Avantage de la Chaîne nationale unique certes, mais que nos patrons de chaînes privées y songent un peu, est-ce une impossibilité aujourd’hui. Quel pactole retirent-ils enfin de la guerre ramadanesque des feuilletons ? A compter juste, peu, si peu, dans un si petit marché. La solution dès lors : éviter la cohue, se répartir raisonnablement, intelligemment, artistiquement, les temps de passage et l’argent. La réussite, pour finir : «Harga» de Lassaâd Oueslati sur la Watania 1. Ce qui nous y a plus, à nous simples non-initiés ? L’histoire, l’image et le récit.
L’histoire rapporte un vécu tel quel, douloureux, présent, lancinant. «Kan ya makanech» de Abdelahmid Bouchnaq est plutôt surréaliste.
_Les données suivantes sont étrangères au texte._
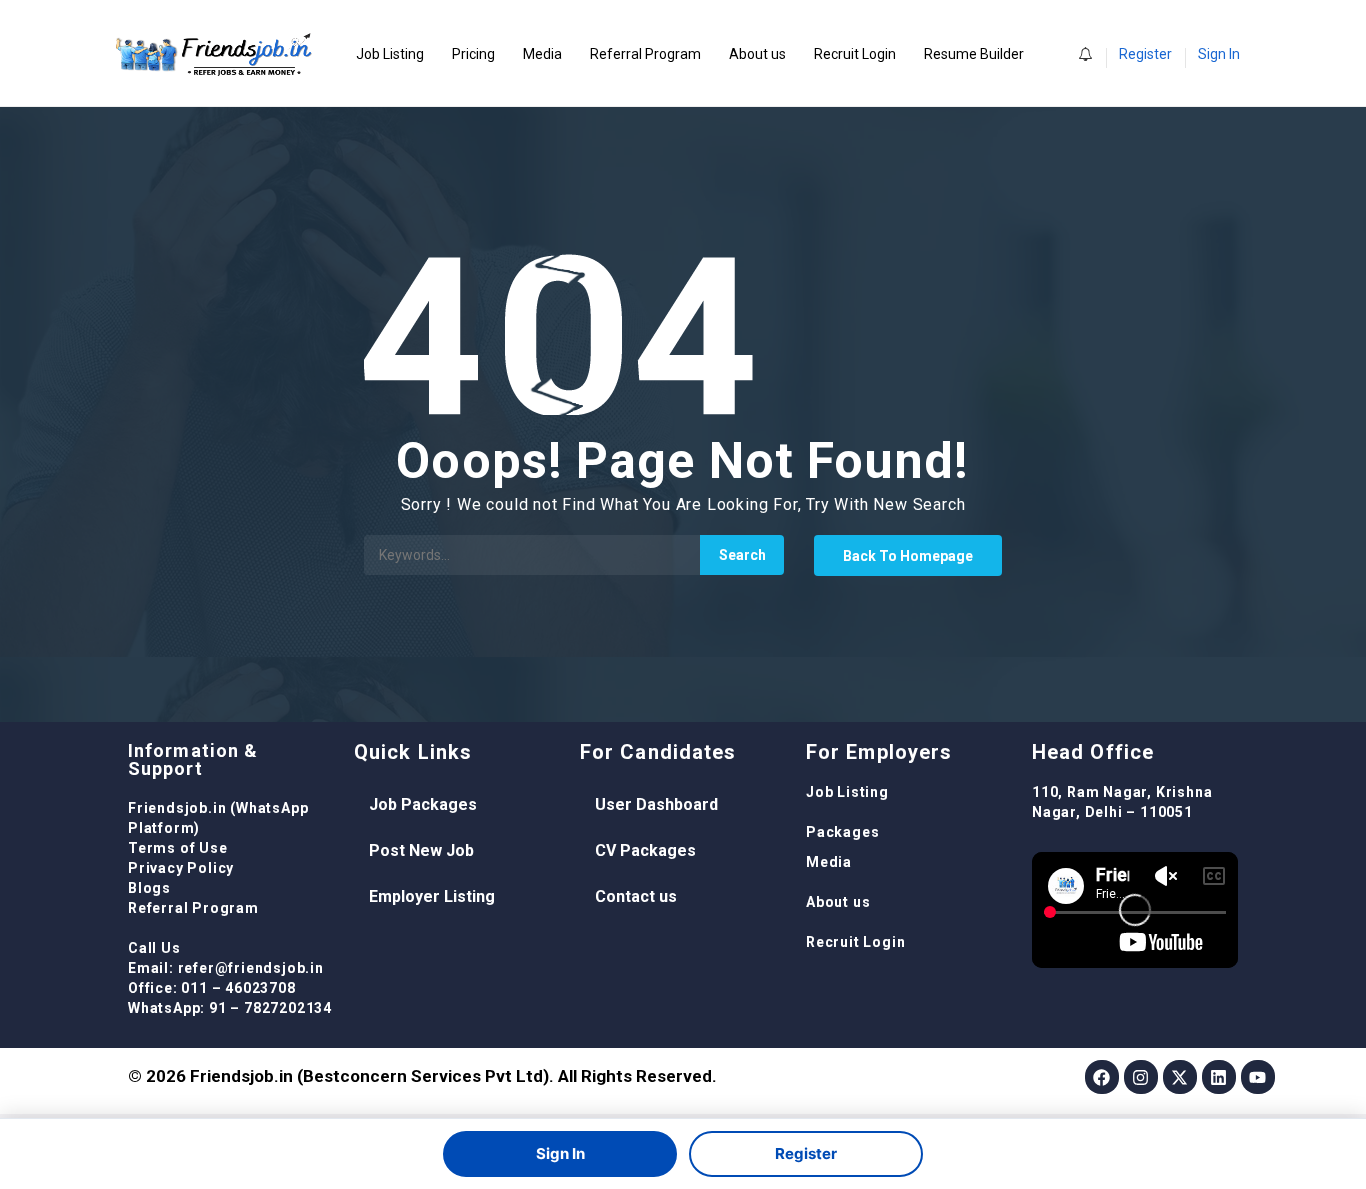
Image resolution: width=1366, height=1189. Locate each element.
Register (1145, 54)
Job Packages (423, 804)
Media (542, 54)
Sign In (1219, 54)
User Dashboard (656, 804)
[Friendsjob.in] (228, 53)
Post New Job (421, 850)
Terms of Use (178, 848)
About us (757, 54)
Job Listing (390, 54)
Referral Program (645, 54)
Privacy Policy (181, 868)
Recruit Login (855, 54)
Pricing (473, 54)
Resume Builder (974, 54)
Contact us (636, 896)
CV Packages (645, 850)
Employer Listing (432, 896)
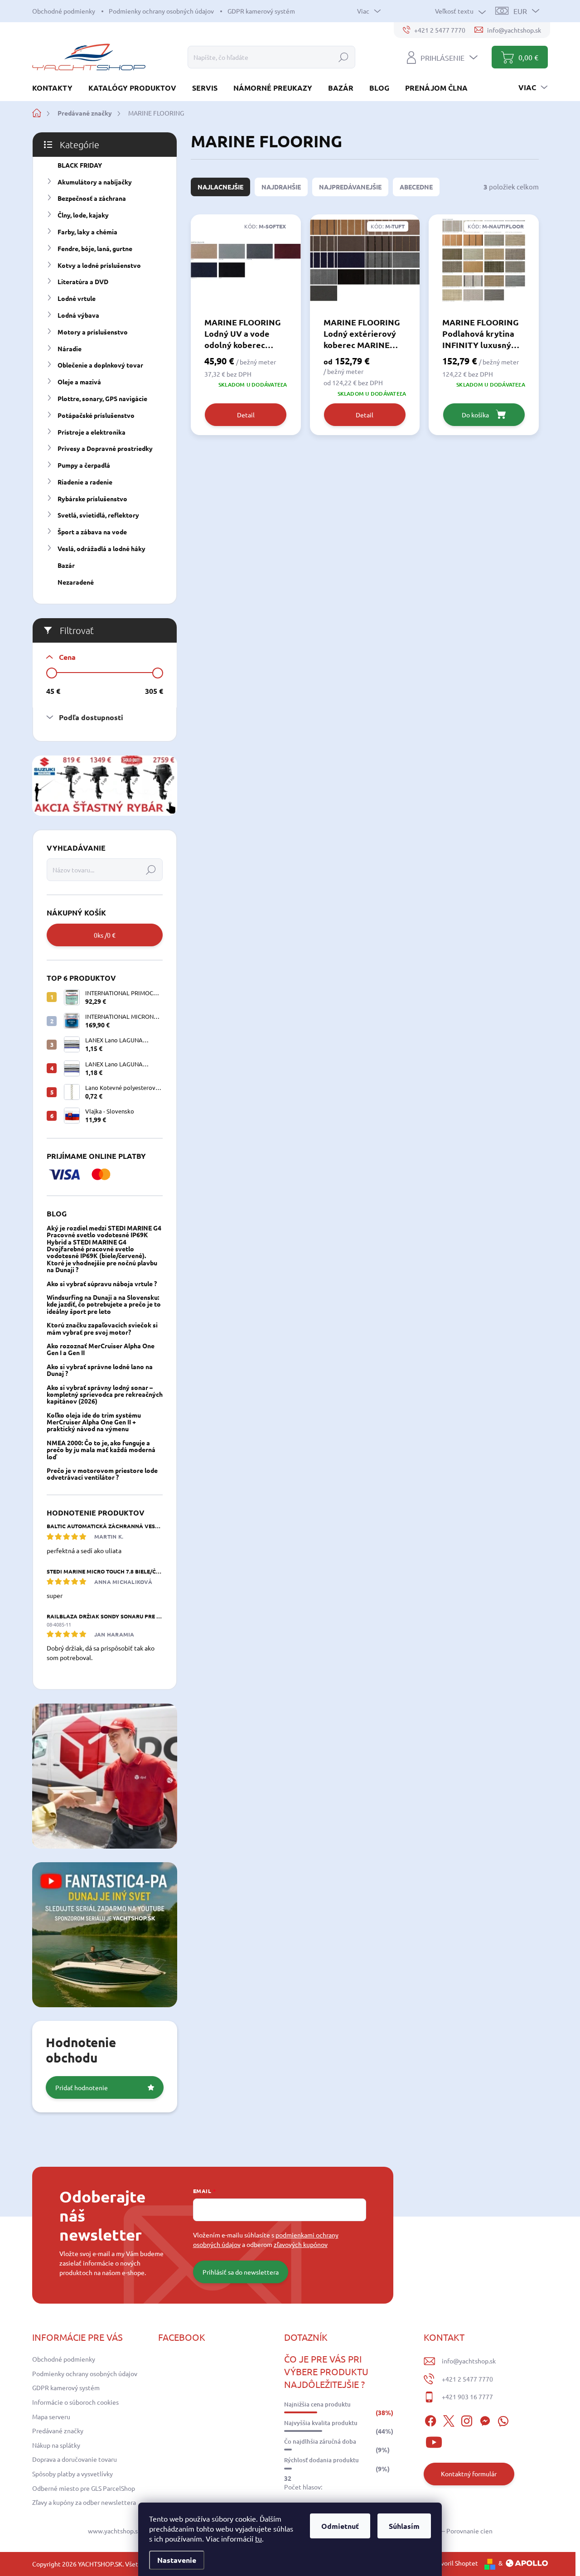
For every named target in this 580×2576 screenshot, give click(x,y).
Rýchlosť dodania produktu (321, 2460)
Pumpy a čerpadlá (84, 465)
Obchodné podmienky (63, 11)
Alors que les appréciés «Foundou» et «Ouled El Ghoul» racontent des attitudes et des situations sans doute trop récentes pour nous. L’image est proche, très proche du cinéma. Plus esthétique et moins feuilleton. Travaillé comme film, sans la contrainte des épisodes, «Harga» aurait convoité d’autres succès. Lassaâd Oueslati en a le talent, croyons-nous.
Le récit, enfin, naturel, comme vécu par tous. Les affectations se multiplient par ailleurs au prétexte d’innover. La vérité quand on en rajoute est que l’on n’y croit pas. Au final personne n’y croit. Authentique «Harga».